Re: Tailoring the Marketplace (is: Re: Unicode Emoji 5.0 characters now final)

From: William_J_G Overington <wjgo_10009_at_btinternet.com>
Date: Fri, 31 Mar 2017 15:50:08 +0100 (BST)

Peter Constable wrote:

> The interest of consumers, in regard to emoji, will never be best met by Unicode-encoded emoji, no matter what process there is for determining what should be "recommended", because consumers inevitably want emoji they recommend for themselves, not what anybody else recommends.

The consumers can only choose from what is available to consumers. So what the Unicode Technical Committee recommends or "not-recommends" may well have a very significant effect upon the choices available to the consumer.

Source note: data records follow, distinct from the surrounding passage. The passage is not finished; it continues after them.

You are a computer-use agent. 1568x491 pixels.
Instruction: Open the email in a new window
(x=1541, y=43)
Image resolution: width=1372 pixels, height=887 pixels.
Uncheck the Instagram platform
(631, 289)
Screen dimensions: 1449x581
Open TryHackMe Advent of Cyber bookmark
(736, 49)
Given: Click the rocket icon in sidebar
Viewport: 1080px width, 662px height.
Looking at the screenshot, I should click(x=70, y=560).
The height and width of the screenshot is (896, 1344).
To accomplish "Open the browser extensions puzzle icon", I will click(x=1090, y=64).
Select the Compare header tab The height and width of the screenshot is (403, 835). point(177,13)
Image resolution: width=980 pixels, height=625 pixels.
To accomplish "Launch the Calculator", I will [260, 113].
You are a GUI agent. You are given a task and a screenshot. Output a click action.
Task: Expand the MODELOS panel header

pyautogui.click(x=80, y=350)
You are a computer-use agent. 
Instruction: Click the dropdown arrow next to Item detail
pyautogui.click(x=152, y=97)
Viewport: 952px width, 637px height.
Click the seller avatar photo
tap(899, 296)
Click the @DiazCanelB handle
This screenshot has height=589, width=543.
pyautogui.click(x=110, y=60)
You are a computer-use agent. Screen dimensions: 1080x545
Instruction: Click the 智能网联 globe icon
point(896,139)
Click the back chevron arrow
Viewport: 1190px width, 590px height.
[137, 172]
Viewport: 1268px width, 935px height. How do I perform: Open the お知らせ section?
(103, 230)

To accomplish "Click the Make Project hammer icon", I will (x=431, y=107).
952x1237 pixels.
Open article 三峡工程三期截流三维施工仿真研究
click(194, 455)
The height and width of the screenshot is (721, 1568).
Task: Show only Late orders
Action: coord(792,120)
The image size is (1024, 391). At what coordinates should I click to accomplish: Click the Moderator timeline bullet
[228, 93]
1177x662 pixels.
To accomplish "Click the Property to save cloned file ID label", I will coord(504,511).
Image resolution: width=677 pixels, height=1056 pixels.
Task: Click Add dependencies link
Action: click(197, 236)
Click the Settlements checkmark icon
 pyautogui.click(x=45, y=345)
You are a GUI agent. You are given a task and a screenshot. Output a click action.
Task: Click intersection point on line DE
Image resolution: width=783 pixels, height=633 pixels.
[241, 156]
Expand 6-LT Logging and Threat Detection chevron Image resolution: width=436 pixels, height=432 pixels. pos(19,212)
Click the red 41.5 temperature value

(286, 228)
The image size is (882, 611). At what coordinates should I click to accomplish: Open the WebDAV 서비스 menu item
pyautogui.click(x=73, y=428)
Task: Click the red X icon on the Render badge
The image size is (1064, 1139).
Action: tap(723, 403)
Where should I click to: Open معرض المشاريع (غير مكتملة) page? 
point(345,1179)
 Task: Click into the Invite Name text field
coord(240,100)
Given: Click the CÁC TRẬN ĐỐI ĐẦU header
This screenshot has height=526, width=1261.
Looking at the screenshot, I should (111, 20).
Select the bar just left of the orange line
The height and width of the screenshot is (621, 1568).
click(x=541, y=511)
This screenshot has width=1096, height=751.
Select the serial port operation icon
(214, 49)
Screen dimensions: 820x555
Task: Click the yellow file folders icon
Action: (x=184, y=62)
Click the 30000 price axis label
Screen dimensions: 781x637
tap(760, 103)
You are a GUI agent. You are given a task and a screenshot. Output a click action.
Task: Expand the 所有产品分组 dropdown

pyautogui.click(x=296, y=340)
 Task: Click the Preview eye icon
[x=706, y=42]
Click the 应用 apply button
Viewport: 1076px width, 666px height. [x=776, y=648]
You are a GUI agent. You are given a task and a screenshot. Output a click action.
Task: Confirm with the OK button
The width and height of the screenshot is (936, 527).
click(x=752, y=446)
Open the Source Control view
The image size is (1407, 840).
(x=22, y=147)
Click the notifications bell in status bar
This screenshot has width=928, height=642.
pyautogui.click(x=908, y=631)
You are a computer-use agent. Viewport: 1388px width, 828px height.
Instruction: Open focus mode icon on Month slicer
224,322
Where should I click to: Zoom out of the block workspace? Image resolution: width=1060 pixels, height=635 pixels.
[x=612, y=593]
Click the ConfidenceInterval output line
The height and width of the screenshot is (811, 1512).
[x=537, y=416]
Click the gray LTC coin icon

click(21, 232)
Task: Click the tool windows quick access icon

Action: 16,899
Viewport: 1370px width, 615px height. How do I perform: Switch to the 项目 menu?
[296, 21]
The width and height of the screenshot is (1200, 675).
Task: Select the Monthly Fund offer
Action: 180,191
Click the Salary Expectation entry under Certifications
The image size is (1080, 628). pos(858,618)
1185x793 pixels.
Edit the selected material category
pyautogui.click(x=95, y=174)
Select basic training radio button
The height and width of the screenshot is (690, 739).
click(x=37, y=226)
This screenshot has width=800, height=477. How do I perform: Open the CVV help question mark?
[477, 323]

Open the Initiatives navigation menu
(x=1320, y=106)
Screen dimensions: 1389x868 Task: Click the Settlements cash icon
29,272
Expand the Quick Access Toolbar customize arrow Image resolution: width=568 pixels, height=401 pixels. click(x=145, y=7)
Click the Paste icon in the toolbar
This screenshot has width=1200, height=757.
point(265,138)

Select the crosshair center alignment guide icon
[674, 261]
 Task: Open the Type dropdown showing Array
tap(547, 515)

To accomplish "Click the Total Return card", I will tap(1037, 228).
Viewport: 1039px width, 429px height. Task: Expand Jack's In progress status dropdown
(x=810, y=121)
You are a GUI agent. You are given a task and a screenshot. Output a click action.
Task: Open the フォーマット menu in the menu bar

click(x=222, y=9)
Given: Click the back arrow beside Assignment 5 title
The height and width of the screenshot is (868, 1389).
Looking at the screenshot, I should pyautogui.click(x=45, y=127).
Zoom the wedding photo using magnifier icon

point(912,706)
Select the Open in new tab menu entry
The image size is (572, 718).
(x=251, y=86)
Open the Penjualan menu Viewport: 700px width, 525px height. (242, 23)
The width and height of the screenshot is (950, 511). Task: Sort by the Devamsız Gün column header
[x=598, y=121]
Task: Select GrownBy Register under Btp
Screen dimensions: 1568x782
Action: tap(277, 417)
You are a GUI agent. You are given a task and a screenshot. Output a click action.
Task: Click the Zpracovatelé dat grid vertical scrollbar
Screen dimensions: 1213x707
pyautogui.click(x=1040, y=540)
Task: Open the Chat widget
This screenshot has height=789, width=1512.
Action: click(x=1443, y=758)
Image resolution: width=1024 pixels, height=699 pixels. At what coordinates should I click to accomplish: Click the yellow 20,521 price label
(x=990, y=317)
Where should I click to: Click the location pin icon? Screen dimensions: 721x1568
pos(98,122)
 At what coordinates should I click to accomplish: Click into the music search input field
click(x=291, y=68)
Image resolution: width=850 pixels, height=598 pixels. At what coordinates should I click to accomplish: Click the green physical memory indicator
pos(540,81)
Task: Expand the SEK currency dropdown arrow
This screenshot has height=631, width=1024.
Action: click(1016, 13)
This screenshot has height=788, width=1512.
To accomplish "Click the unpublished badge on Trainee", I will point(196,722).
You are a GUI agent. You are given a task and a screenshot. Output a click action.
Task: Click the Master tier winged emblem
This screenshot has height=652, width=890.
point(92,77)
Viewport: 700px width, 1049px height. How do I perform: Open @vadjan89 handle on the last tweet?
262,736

> If Sally wants an emoji to convey her thoughts on her grandson's school play, or on the latest tweet from a politician, or whatever, she wants it _now_, and she doesn't particularly care if you or I would recommend that emoji to her or not.

Sally may not know that the Unicode Technical Committee exists. Sally may have bought her computer or mobile telephone and just uses it, choosing from the emoji available in a menu system, perhaps never realizing all of the detailed standards work and implementation work that took place before the device was manufactured. It is not that Sally is having a particular emoji recommended to her as such, yet if the Unicode Technical Committee "not-recommends" implementation of some emoji that are in the standards document, then Sally may never get the opportunity to choose to use those emoji.

> So, before we go talking about whether _Unicode_ is accommodating the benefit of consumers, I think should be asking whether _all the popular communications protocols_ are accommodating the benefit of consumers.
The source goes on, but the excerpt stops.